U.S. prosecutors said that the current legal framework is sufficient to charge Sam Bankman-Fried, the founder of the collapsed crypto exchange FTX, for fraud-related violations.
The Department of Justice (DOJ) outlined its position in a filing submitted on Wednesday, countering Bankman-Fried’s claims regarding the absence of relevant laws specific to crypto.
“While the existence of a law might be relevant to establish a statutory duty of care, the absence of regulation is not relevant to whether money was, in fact, entrusted to the defendant’s care by his victims,” the DOJ filing said.
The debate over crypto regulation, or, rather, the lack of comprehensive rules governing the crypto industry in the U.S., remains a widely discussed issue, with various stakeholders advocating for different approaches ranging from strict regulation to a more permissive regulatory environment.
According to the DoJ, any evidence or argument about the absence of regulation could potentially “confuse the jury into believing that there must be a regulation imposing a duty for misappropriation to have occurred.”

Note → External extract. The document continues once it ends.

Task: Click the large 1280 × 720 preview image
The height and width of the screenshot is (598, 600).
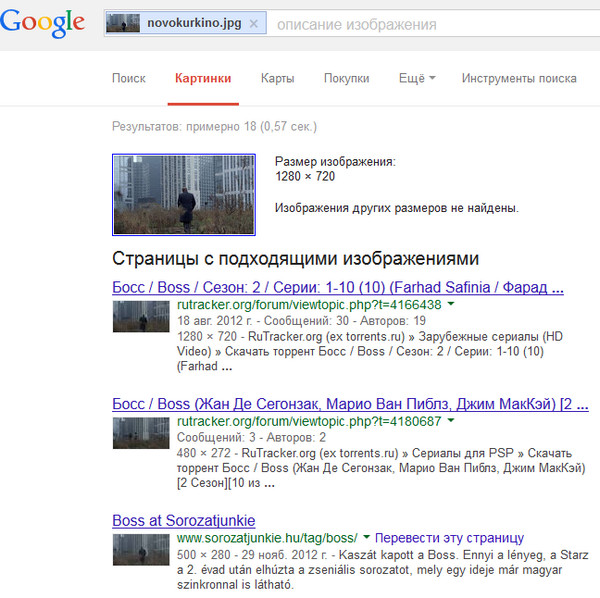Action: click(184, 193)
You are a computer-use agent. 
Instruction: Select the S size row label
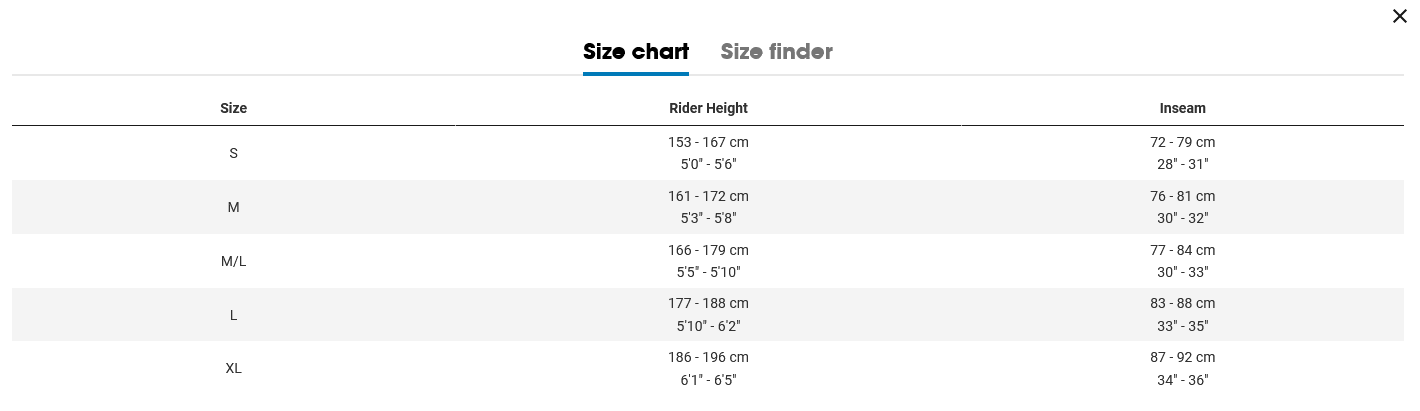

“There are prohibitions on misappropriating customer assets–they are the very laws that the defendant has been charged for violating,” reads the filing.
FTX trial gathers pace
The trial of Sam Bankman-Fried, the former founder of FTX and one-time cryptocurrency billionaire, began on Tuesday, mostly focusing on jury selection.
Federal prosecutors have accused him of orchestrating one of the most substantial financial frauds in U.S. history. SBF, as Bankman-Fried is otherwise known, is facing charges related to defrauding FTX customers, including accusations of wire fraud, securities fraud, and money laundering.
Furthermore, the DoJ said it alleges that SBF not only misappropriated customer money, but also made material misrepresentations to customers.
To that end, the prosecutors claim that “the putative ‘absence of clearly applicable laws or regulations’ is irrelevant to whether the defendant made material misstatements or omissions.”
The filing further rejected SBF’s claims that pooling and reallocating customer funds were standard practices in the cryptocurrency industry.
According to the prosecutors, the allegations in this case do not concern whether the defendant’s conduct was consistent with general practices in the crypto industry. Instead, the focus is on the defendant’s actions and statements, which allegedly led customers to entrust their assets to him and subsequently misappropriated those assets.
“Evidence of actions by other cryptocurrency exchanges becomes relevant only if the defendant can establish that he knew about practices of other exchanges and that he believed those exchanges were acting lawfully,” reads the filing.